**Selected excerpt:**
Excerpts from transarc.system.ietf-822: 22-May-01 Re: Mailing list
addition o.. Dave Crocker(_at_)brandenburg (2337*)
At 12:57 PM 5/22/2001, Keith Moore wrote:
With respect to mailing lists, I'll partially disagree with Keith. For
most mailing lists, the list agent is best thought of as a user, in terms
of MTA behavior.
treating lists as either "users" or "MTA" inevitably leads to confusion.
it's more realistic to say that they are somewhere in between, acting
as users at some times and as MTAs in others.
Hmmm. Thought my statements were rather more clear than your response
indicates:
With respect to MTAs, a sender and the list represent source and
destination points. Both are user agents, representing the beginning and
ending of an MTA sequence. The same for List and recipients, with the list
this time acting as source and recipients acting as, well, recipients.
Hence, a mailing list distribution causes two, discrete MTA
post-transfer-deliver sequences.

**Provided material:**
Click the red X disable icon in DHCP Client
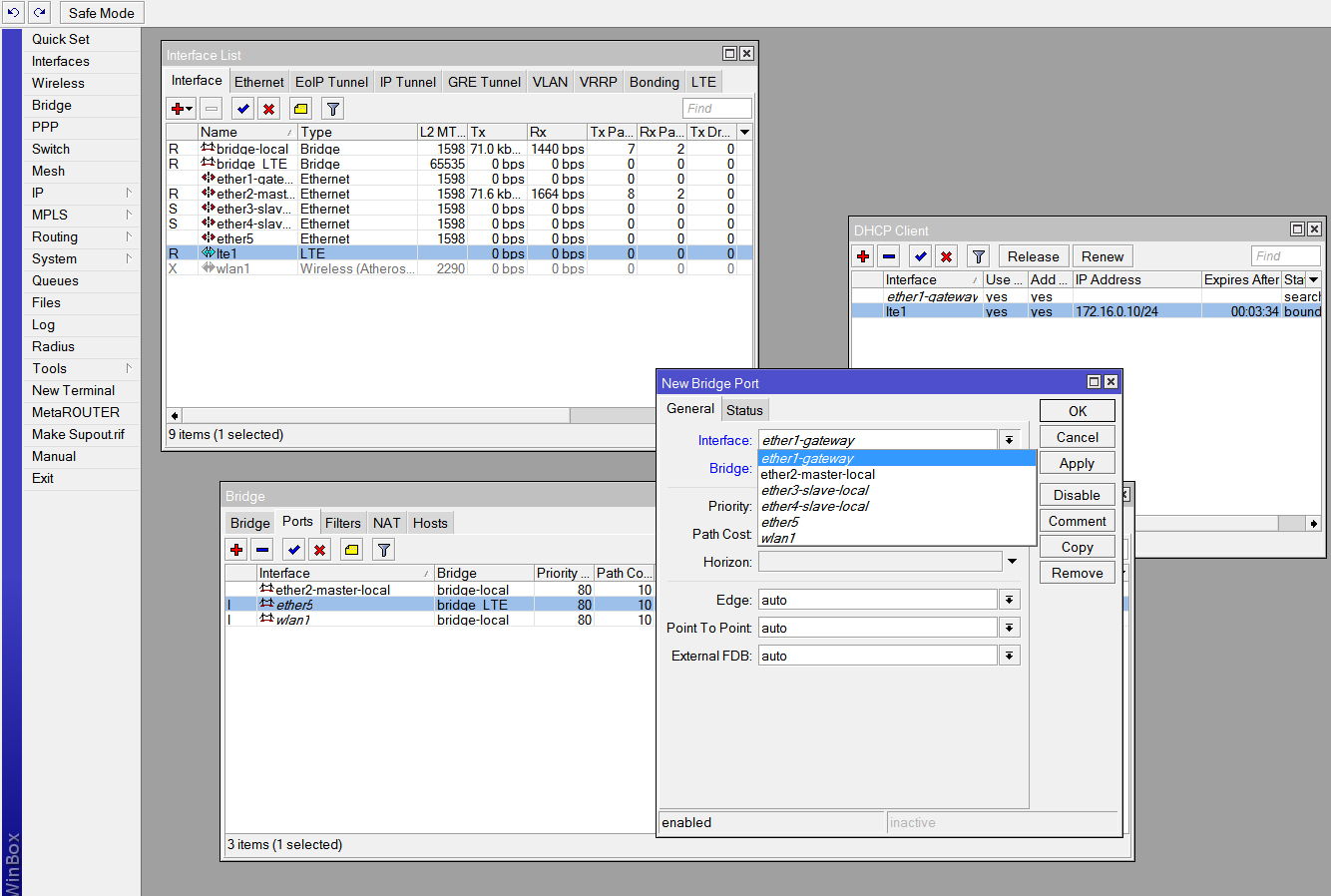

**Set task 1:**
Answer these about the mailing list email excerpt:
(a) What date appears in the header line at the top?
(b) At what time did Keith Moore write the message being replied to?
(c) How many discrete MTA post-transfer-deliver sequences does a mailing list distribution cause?
**Set task 2:**
Go on with the mailing list email excerpt, picking up right after its last sentence.
You won't need the listing to do any of this.

**Written answer 1:**
(a) 22-May-01
(b) 12:57 PM
(c) Two

**Written answer 2:**
However there is a higher-level process at work, between the original
sender and the final recipients. At this level there is a single
transaction, covering the two list-mechanism subordinate transactions.
The difficulty with creating proper Reply behavior is that our standards
mechanism were not designed for this higher-level construct. It's a bit
like trying to represent 3 dimensions in 2.
What's the fundamental distinction between an agent redistributing mail
to a list and another agent forwarding mail to, say, a new email address
given in a .forward file? Is it only that the list redistribution
rewrites the Return-Path: whereas .forward processing doesn't? Is this
why you see list redistribution as more of a MUA function than an MTA
one?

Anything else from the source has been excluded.